Eine Ode an Ernst Weil: Boxendes Konfetti

Eine umfassende Retrospektive im Museum Giersch würdigt das
vielseitige Werk von Ernst Weil, Mitbegründer der Frankfurter Sezession, Hochschulprofessor und Künstler. Eine Entdeckung!
Vielleicht ist es nur folgerichtig, dass Ernst Weil (1919–1981) nicht nur farbenprächtige Gemälde, Grafiken und Zeichnungen geschaffen hat, sondern sich mit dem Aufkommen entsprechender technischer Möglichkeiten um 1953 auch bald dem Zeichentrickfilm zuwandte. Denn schon seine Malereien vermitteln Dynamik und Rastlosigkeit; eine flirrende Grundspannung, als ob das, was auf den Leinwänden zu sehen ist, selbst in permanenter Bewegung stünde.
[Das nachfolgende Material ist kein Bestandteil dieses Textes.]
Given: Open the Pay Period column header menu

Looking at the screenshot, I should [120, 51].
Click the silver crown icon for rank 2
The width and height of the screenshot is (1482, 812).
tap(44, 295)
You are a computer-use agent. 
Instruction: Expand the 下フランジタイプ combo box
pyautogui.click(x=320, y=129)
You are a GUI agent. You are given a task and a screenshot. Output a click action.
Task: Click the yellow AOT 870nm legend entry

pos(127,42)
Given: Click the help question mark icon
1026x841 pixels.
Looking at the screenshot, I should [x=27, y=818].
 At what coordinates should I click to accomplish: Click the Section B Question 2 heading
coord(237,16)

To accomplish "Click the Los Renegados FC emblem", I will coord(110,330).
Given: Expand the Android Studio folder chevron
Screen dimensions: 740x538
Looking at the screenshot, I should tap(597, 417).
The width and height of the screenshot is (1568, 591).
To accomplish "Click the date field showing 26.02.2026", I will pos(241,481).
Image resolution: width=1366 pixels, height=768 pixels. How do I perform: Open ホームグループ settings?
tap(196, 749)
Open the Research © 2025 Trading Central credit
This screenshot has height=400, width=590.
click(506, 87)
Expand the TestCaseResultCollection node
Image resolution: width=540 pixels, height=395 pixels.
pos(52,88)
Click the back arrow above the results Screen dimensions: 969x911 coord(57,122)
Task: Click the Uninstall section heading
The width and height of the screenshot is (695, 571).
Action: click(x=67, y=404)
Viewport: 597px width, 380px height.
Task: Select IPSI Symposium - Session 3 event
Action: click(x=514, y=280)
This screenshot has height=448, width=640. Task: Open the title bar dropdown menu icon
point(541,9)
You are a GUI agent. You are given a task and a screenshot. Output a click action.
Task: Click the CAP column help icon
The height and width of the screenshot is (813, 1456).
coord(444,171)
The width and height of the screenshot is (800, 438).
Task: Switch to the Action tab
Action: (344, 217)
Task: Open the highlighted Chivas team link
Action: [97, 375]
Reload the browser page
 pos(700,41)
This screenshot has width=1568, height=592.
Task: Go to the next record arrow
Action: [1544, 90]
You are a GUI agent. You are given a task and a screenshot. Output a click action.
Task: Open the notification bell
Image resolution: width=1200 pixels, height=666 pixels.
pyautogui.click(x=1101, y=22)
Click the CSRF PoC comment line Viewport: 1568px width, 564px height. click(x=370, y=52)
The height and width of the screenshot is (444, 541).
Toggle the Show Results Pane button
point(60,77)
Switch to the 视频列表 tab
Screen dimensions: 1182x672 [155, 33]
Oder kurz davor. Wie die Zeichnungen aus der „Boxer“-Serie, in denen ein schwarzes Konfetti aus Linien und Punkten über die Fläche boxt. Tatsächlich lässt sich mit dem nötigen Hintergrundwissen noch der Sportler erahnen, dessen Bewegung der Künstler hier einzufangen versuchte. Mitte der 1950er-Jahre hatte Weil sein Atelier in einer Pariser Sporthalle aufgeschlagen – tagsüber konnte er arbeiten, abends kamen die Boxer. Was ihn freilich nicht vom Arbeiten abhielt.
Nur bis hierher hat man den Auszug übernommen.